- [ОТРЫВОК]
+---+

Второе страшное воспоминание детства после исчезновения отца — это мама, которая входит ко мне в спальню однажды утром, отдёргивает шторы на окнах и говорит: «Вставай, началась война».
После начала оккупации Элла велела дочери забыть имя Одри. Теперь её звали Эддой.
В школу её устроили под именем Эдды ван Хеемстра, подделав документы. Кроме того, ей было запрещено говорить по-английски. «Меня никогда не звали Эдда ван Хеемстра, — рассказывала впоследствии Одри. — Это имя было только для школы. Мама считала, что во время немецкой оккупации разумнее иметь голландское, а не английское имя».
Это не было простой причудой — у Эллы были серьёзные основания бояться за дочь, ведь Одри ещё при рождении была записана британской подданной. Если бы это выплыло наружу, она имела бы все шансы оказаться в лагере, несмотря на свой юный возраст.
Однако у страха и репрессий был и обратный эффект — после всех несчастий, обрушившихся на их семью, даже осторожная Элла, ещё несколько лет назад сочувствовавшая нацистам, стала помогать Сопротивлению.
По иронии судьбы, как раз в мае 1940 года, когда Германия оккупировала Голландию, отец Одри, британец Джозеф Хепбёрн-Растон, был арестован в Англии за «связь с представителями вражеского государства». Для этого были серьёзные основания — Джордж занимал пост директора контролируемого нацистами агентства новостей, да и своих профашистских взглядов он никогда не скрывал.
Вот так родители Одри фактически оказались по разные стороны баррикад…
В те дни я часто говорила себе: если это когда-нибудь закончится, я никогда больше не буду ворчать и капризничать, я буду всем довольна.

+---+

- [МАТЕРИАЛ ДЛЯ РАЗБОРА]

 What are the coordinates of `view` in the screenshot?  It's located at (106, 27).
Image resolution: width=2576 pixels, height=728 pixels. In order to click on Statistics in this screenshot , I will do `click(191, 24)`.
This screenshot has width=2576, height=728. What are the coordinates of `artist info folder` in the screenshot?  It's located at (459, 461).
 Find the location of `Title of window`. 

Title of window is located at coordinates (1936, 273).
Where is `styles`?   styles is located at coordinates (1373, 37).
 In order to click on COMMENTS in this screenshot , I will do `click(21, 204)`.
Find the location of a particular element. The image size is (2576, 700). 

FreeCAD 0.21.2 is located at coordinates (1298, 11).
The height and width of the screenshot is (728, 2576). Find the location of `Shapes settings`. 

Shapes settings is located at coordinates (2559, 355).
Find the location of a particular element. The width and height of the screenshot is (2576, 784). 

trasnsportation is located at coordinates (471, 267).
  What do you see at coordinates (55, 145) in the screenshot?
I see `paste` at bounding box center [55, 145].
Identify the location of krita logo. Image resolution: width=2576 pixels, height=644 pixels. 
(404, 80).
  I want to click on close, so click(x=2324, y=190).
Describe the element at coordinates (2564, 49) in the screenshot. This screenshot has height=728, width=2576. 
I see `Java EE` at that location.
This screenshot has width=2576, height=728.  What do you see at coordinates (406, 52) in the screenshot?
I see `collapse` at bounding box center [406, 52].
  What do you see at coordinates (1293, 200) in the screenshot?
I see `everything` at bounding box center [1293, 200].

+---+

- [ЧТО СДЕЛАТЬ 1]
Переведите на английский предложение из отрывка об Одри: «После начала оккупации Элла велела дочери забыть имя Одри».
- [ЧТО СДЕЛАТЬ 2]
Допишите отрывок об Одри в годы оккупации, начав сразу после его последнего предложения.
Строки представляют собой самостоятельный материал, не связанный с отрывком.

- [РЕЗУЛЬТАТ 1]
After the occupation began, Ella told her daughter to forget the name Audrey.

- [РЕЗУЛЬТАТ 2]
В годы оккупации Одри давала частные концерты, чтобы собрать деньги для Сопротивления.
Продолжать заниматься балетом было всё сложнее — не было денег уже не только на учителей, но и на специальную обувь. Элле пришлось сшить для дочери туфли из обрезков фетра. «Туфли не давали той поддержки, которую обеспечивают настоящие балетные туфли, — рассказывала Одри. — Но для моих молодых пальчиков они были в самый раз».
В этой самодельной обуви она и выступала перед публикой. «Я сама придумывала себе танцы. У меня была подруга, которая играла на фортепиано, а мама шила мне костюмы. Всё это было чистым любительством, но в то время у людей совсем не было развлечений. Они с радостью пользовались возможностью послушать музыку, — вспоминала потом Одри, как всегда стесняясь и принижая собственные заслуги. — Концерты проходили в частных домах, окна и двери плотно закрывали. Никто снаружи не догадывался, что происходит внутри. После концерта мы собирали деньги и передавали их голландскому подполью».
Это было рискованное занятие, за такое и она, и участвовавшие в этом другие девочки, могли жестоко поплатиться. Публика тоже рисковала, собираясь на эти концерты, — подобные многолюдные сборища были запрещены. Поэтому представления проходили в тишине, зрители даже не аплодировали, чтобы не привлечь внимание немецкого патруля. Впрочем, юные артистки и так знали, что их ценят, — ведь чтобы посмотреть на них, зрители рисковали жизнью.
Это была лучшая публика в моей жизни, хотя в конце выступления не раздавалось ни звука.
Я хотела танцевать сильнее, чем боялась немцев.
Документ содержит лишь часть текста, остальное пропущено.